## [Your instructions]
Copy the data below line for line, changing nothing.

## [Dataset records]
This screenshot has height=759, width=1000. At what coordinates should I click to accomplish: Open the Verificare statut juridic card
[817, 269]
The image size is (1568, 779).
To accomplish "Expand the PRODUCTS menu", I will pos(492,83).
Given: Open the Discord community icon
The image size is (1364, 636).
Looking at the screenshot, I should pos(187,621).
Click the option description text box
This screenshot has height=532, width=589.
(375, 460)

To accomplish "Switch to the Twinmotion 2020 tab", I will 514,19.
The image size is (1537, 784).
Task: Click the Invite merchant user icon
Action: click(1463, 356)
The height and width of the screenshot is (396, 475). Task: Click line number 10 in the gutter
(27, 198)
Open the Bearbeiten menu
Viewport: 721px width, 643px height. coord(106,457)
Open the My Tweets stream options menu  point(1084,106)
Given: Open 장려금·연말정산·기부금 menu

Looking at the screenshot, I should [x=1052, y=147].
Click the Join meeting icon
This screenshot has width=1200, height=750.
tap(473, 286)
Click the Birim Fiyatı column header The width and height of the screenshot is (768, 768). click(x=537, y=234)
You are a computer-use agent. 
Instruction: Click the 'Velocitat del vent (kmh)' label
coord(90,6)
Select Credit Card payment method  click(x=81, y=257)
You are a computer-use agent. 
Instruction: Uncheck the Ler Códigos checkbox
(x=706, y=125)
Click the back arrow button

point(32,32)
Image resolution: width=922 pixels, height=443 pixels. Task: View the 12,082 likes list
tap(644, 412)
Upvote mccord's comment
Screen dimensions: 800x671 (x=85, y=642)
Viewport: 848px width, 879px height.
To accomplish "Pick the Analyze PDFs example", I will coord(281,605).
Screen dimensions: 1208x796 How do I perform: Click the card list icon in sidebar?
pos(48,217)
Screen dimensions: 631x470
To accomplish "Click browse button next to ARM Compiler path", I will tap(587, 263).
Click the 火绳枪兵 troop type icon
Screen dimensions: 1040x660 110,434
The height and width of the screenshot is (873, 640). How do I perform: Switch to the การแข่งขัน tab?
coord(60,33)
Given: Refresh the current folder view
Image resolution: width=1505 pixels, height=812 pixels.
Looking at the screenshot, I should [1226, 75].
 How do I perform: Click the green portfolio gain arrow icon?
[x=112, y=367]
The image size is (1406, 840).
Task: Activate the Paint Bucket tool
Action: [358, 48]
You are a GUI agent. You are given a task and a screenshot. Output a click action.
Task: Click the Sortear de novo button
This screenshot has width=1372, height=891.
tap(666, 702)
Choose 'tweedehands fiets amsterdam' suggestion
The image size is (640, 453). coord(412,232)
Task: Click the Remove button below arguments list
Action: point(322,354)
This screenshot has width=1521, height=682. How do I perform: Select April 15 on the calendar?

## [Full response]
This screenshot has height=759, width=1000. At what coordinates should I click to accomplish: Open the Verificare statut juridic card
[817, 269]
The image size is (1568, 779).
To accomplish "Expand the PRODUCTS menu", I will pos(492,83).
Given: Open the Discord community icon
The image size is (1364, 636).
Looking at the screenshot, I should pos(187,621).
Click the option description text box
This screenshot has height=532, width=589.
(375, 460)

To accomplish "Switch to the Twinmotion 2020 tab", I will 514,19.
The image size is (1537, 784).
Task: Click the Invite merchant user icon
Action: click(1463, 356)
The height and width of the screenshot is (396, 475). Task: Click line number 10 in the gutter
(27, 198)
Open the Bearbeiten menu
Viewport: 721px width, 643px height. coord(106,457)
Open the My Tweets stream options menu  point(1084,106)
Given: Open 장려금·연말정산·기부금 menu

Looking at the screenshot, I should [x=1052, y=147].
Click the Join meeting icon
This screenshot has width=1200, height=750.
tap(473, 286)
Click the Birim Fiyatı column header The width and height of the screenshot is (768, 768). click(x=537, y=234)
You are a computer-use agent. 
Instruction: Click the 'Velocitat del vent (kmh)' label
coord(90,6)
Select Credit Card payment method  click(x=81, y=257)
You are a computer-use agent. 
Instruction: Uncheck the Ler Códigos checkbox
(x=706, y=125)
Click the back arrow button

point(32,32)
Image resolution: width=922 pixels, height=443 pixels. Task: View the 12,082 likes list
tap(644, 412)
Upvote mccord's comment
Screen dimensions: 800x671 (x=85, y=642)
Viewport: 848px width, 879px height.
To accomplish "Pick the Analyze PDFs example", I will coord(281,605).
Screen dimensions: 1208x796 How do I perform: Click the card list icon in sidebar?
pos(48,217)
Screen dimensions: 631x470
To accomplish "Click browse button next to ARM Compiler path", I will tap(587, 263).
Click the 火绳枪兵 troop type icon
Screen dimensions: 1040x660 110,434
The height and width of the screenshot is (873, 640). How do I perform: Switch to the การแข่งขัน tab?
coord(60,33)
Given: Refresh the current folder view
Image resolution: width=1505 pixels, height=812 pixels.
Looking at the screenshot, I should [1226, 75].
 How do I perform: Click the green portfolio gain arrow icon?
[x=112, y=367]
The image size is (1406, 840).
Task: Activate the Paint Bucket tool
Action: [358, 48]
You are a GUI agent. You are given a task and a screenshot. Output a click action.
Task: Click the Sortear de novo button
This screenshot has width=1372, height=891.
tap(666, 702)
Choose 'tweedehands fiets amsterdam' suggestion
The image size is (640, 453). coord(412,232)
Task: Click the Remove button below arguments list
Action: point(322,354)
This screenshot has width=1521, height=682. How do I perform: Select April 15 on the calendar?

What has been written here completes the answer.